CSM's argument later to convince him to heal Mulder's mom is sound enough, though.

I didn't buy it. Even without his mom, Mulder would still have Scully and his quest. I thought it was something the CSM cooked up in order to save the woman he loves -- who is perhaps the only person he loves. Bit of a projection there, in that case, for him to be talking about Mulder losing the only thing he cares about/becoming a man with nothing to lose or fight for, when it may have been he who felt that way about Teena Mulder.

Teena Mulder certainly is a cipher. She seems to know things, but she isn't talking. She resents and stonewalls anyone who tries to get her to talk.
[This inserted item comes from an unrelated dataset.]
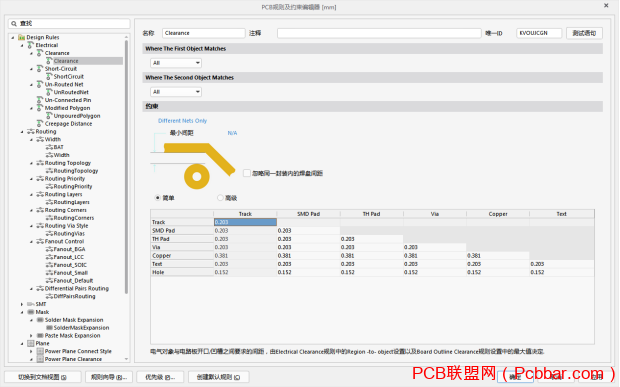Viewport: 620px width, 387px height.
Task: Click the Plane category icon
Action: 30,344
You'd think she'd want to tell her son what she knows, to do whatever she can to give him some peace and/or help him either find the answers he so obsessively seeks... yet she doesn't. Both her and her late ex-husband seem to have shut down as parents after whatever happened to Samantha. They clearly loved their son, but he was on his own when it came to figuring out what happened and in dealing with it. My guess is that it was because they themselves played a part in what happened to their daughter, and they didn't want their innocent son to know that.

Marita Covarrubias appears for the first time this episode. Her name is a hard one to get a handle on.
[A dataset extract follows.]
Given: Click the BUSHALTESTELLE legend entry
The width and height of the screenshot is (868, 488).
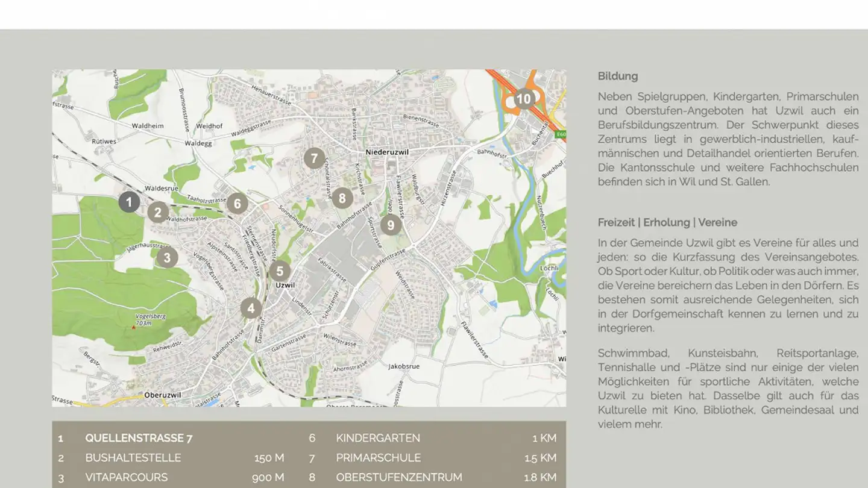Looking at the screenshot, I should 133,458.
Mr. X appears for the last time this episode. Did he really not have a cell phone he could have used to call for help after being shot?

Agent Pendrell is damn good at his job and clearly very intelligent. But he's no Mulder and hasn't a chance with Scully. Maybe he should try being a little damaged, developmentally delayed, and obsessed.

Strangely, the bees don't find alien hybrid blood toxic the way humans do, but I suppose they're basically alien hybrid bees.

And congratulations to Brian Thompson, the actor who played ABH, on managing to get married (twice) despite having what may be the meanest, most menacing face ever seen on screen. He usually plays villains, and no wonder.
posted by orange swan at 1:51 PM on May 11


Oh, duh me, right. CSM making up just a plausible enough excuse to get Teena healed up.

But still, Mulder would be terrifying if he had lost his mom and his resulting (increased) instability would probably spoil any plans CSM might have had for him as a chess piece.